Project No. VMBG 06#018

Status:

completed 12/2000

Aims:

Safe tools are conditio sine qua non for the increasing use of high-speed processing as innovative procedure. Tool safety problems result from the process dynamism which is increased by a factor of 5-10 (e.g. milling speed, revolutions, and advance). In contrast to conventional milling, fast rotating tools are subject to substantially higher centrifugal forces which, as a rule, may exceed the processing forces by up to a power of ten. Therefore, a failure caused by centrifugal force represents a strong hazard for operating personnel and environment. Up to now, there are hardly any findings about operational strength of such tools in the event of cyclic load; here, apart from static strength, also material fatigue gains significance. It is particularly the tool basic body which, when bursting, releases high damaging energy amounts, so that the basic body is required to remain operationally stable during its period of use, i.e. that there shall be no failure relevant material fatigue. The increased use of aluminium alloys as basic body material gives this issue particular importance.

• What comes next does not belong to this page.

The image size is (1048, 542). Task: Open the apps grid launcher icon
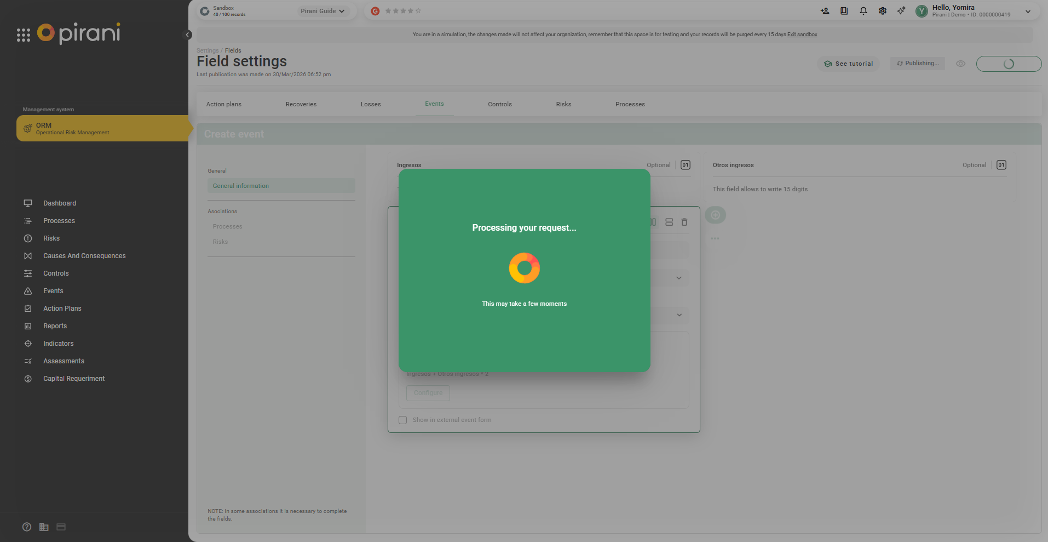24,35
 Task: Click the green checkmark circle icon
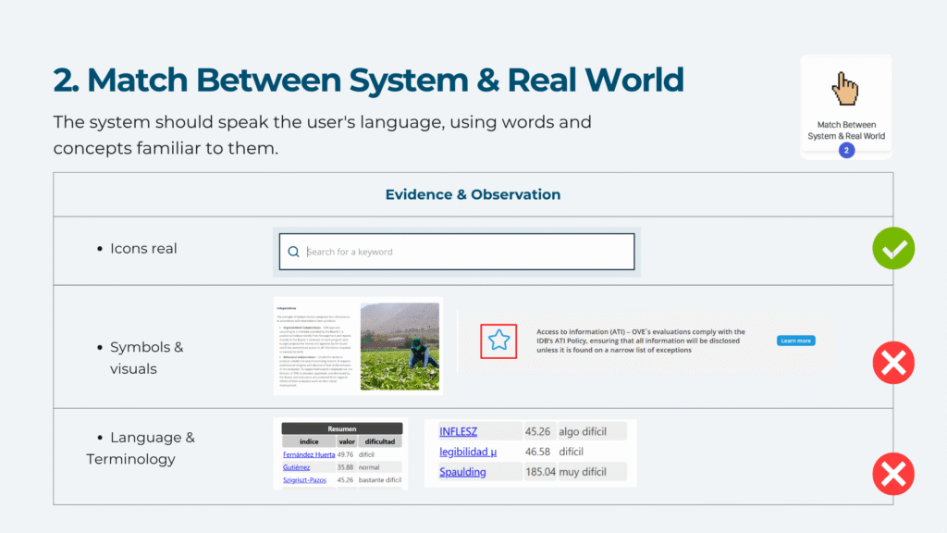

It was the objective of the campaign to use studies on cyclic load as a basis for developing easily usable calculation and estimation methods for operationally stable or permanently stable dimensioning tool bodies made of aluminium alloys. Furthermore, this campaign was intended to serve for further development of tool safety standardization. Additionally, the campaign offered the possibility to place the systematically compiled knowledge and the existing test stand units as well as the calculation systems at the disposal of small and mediumsized enterprises.

Activities/Methods:

The campaign was divided up into three essential sections and contained theoretical, constructive and experimental work. The theoretical section of the campaign made an analysis of the weak points of tool basic bodies as laid down in DIN 8030, expressed model regularies for the design of test rotors, defined the trial matrix, made a theoretical determination of parameter functions of the component's capability to withstand stresses and loading, defined a damage accumulation approach, adapted the theoretical characteristic of the component's capability to withstand stresses and loading to the experimentally found characteristic function (Wöhler lines of the component), and adapted the damage accumulation approach for modified load cases using results of the experiments. Within the framework of constructive works, trial rotors were designed and constructed. The experimental works included determination of component's Wöhler lines in the single stage centrifugal force load experiment with increasing load, and determination of the lifetime lines for defined multistage load cases with tension ratios.

Results:

Within the framework of the campaign the torque stability of tool bodies made of the aluminium alloy AIZnMgCu 1,5 was examined depending on the number of the centrifugal force load cycles run through. The experimental studies were performed on various samples and examination methods analysed on the basis of the real tool load with the help of consideration of similar mechanisms.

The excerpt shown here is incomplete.